2024.7「さみしい」

7/1

・地震で被災した方の言葉。

 「ただおるだけでありがたい。よく考えて考えても、それしかない」

 会ったこともない人の言葉が、どうしてこんなに響くのかわからない。


7/2

・夢日記。追いかけられて必死に逃げてる夢。

・いままでちゃんと勉強してなかったんだなあ、としみじみわかる。


7/3

・朝、目がさめると、空気が振動している。それが「感謝」という感じで。

 これが、もともとある状態なんだとおもった。

・午前中、「ありがたい、ありがたい」という思いがぽこぽこ湧く。

・お昼すぎ。お茶をくんでたら、お鍋やポットが、こう、振動してるというか、文字のようにみえるというか、音を発してるような。


7/4

・やることをやっているうちに、あっという間に一日が終わってゆく。子どもの頃もこんふうだったなあ。

・「あのとき、ああしていれば」とおもうようなこと。それは流れから逸れたってことじゃなくて、そのときの選択を含めた、もっと大きな流れがあるんだ。

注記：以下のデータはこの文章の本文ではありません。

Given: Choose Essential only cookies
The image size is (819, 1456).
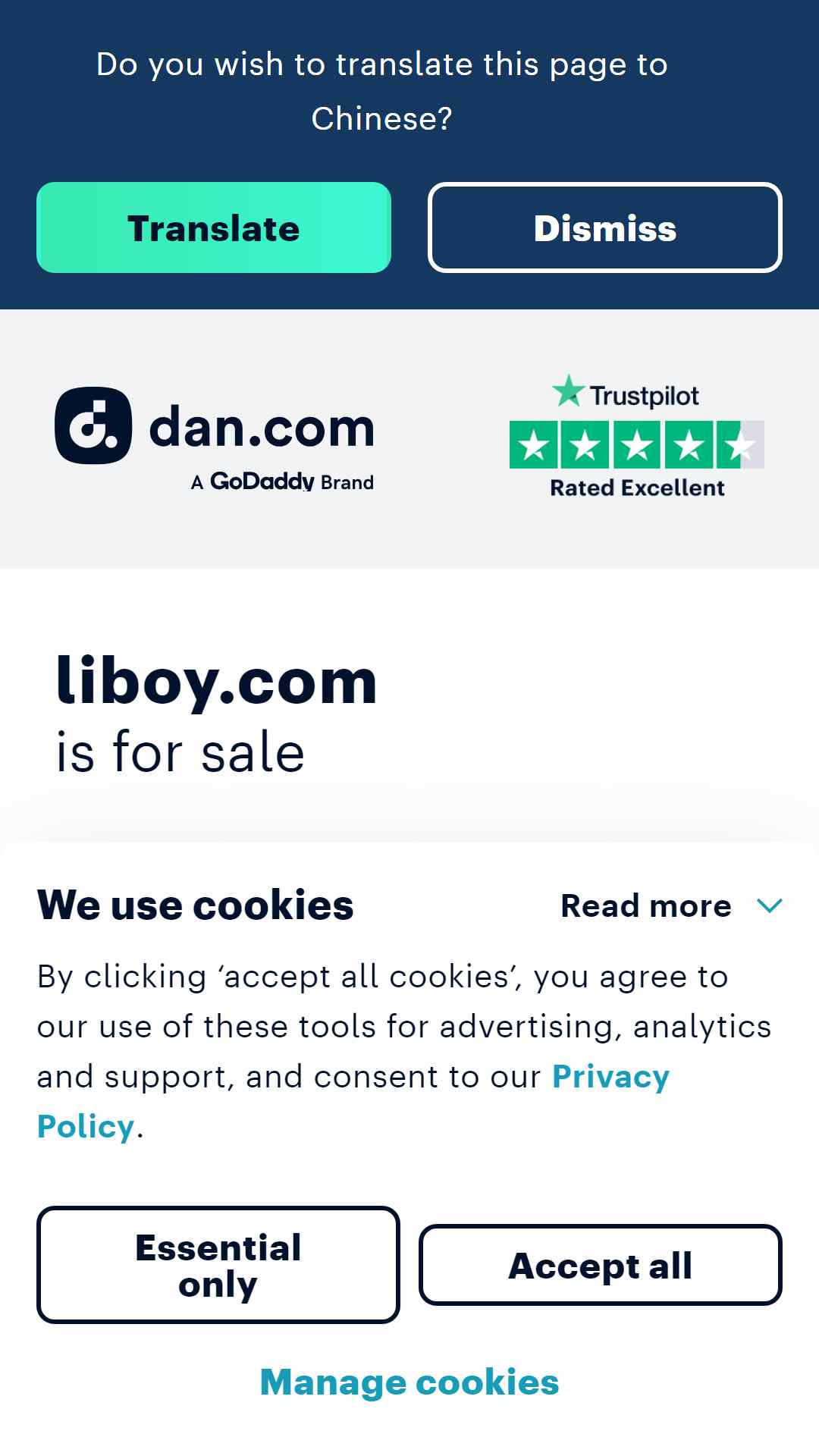Looking at the screenshot, I should [218, 1265].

 ナイアガラの滝が岩を削っていくちから。星の運行をつかさどっているちから。そういうものとおなじちからが働いている。


7/5

・なんか子どもの頃と同じ感じになってる。違いはといえば、nowがnowの面倒をみてくれる、と自覚していることか。

・一日が終わると、ほとんど余力が残っていない。

 ともかく、無事に勉強を続けられたのがありがたい。明日ははやく寝よう。


7/6

・夢日記。地下水流で街の電力をまかなう、という計画を大学の先生が立てたけど、予算をつけてもらえない、という夢。水の通り道の仕組みが、鼻腔を空気が通る仕組みを模してあるとかで、実際に川に鼻を模した装置が設置してあった。


7/7

・試験からの帰りみち。

 夕日にそまる階段。一生懸命な影たち。

 いろいろなことがあるこの世が、それでも愛おしい。

 試験は、ミスに地団駄を踏むも、総じて出来過ぎな出来だったんだろうな。

・夜中に目がさめて少し涙を流す。癒やされる。いろんな感情が少しずつ出てきてる。


7/9

・この世界がこうなっているということにじーんと感動して、涙が流れる。

 朝のひかりのやわらかさ。

 からだは透明な雫。

・疲れ切って、ひたすら寝た。よくわからない感情で泣きそうになる。


7/10

・風邪ひいた。試験の緊張がほどけたらしい。


7/12

・夜、心因性の腰痛。強烈にさみしい。十代の頃のさみしさ。泣く。


7/15

・夢日記。試験の夢でうなされる。


7/17

・お昼、小鳥の鳴き声がありがたくて泣きそう。


7/19

・夜、なんだかひどくさみしい。


7/22

・人のことって、自分のことなのね。だからうれしいんだ。

・夜、試験を振り返って、よくやったなあ、とおもう。いまはもう、あのパフォーマンスはできない。


7/23

・朝、目をつむると蝉の声。

 なんかあれだ。何百ページかあるノートを買って書き始めたつもりが、30ページしかなかった、というような感じだ。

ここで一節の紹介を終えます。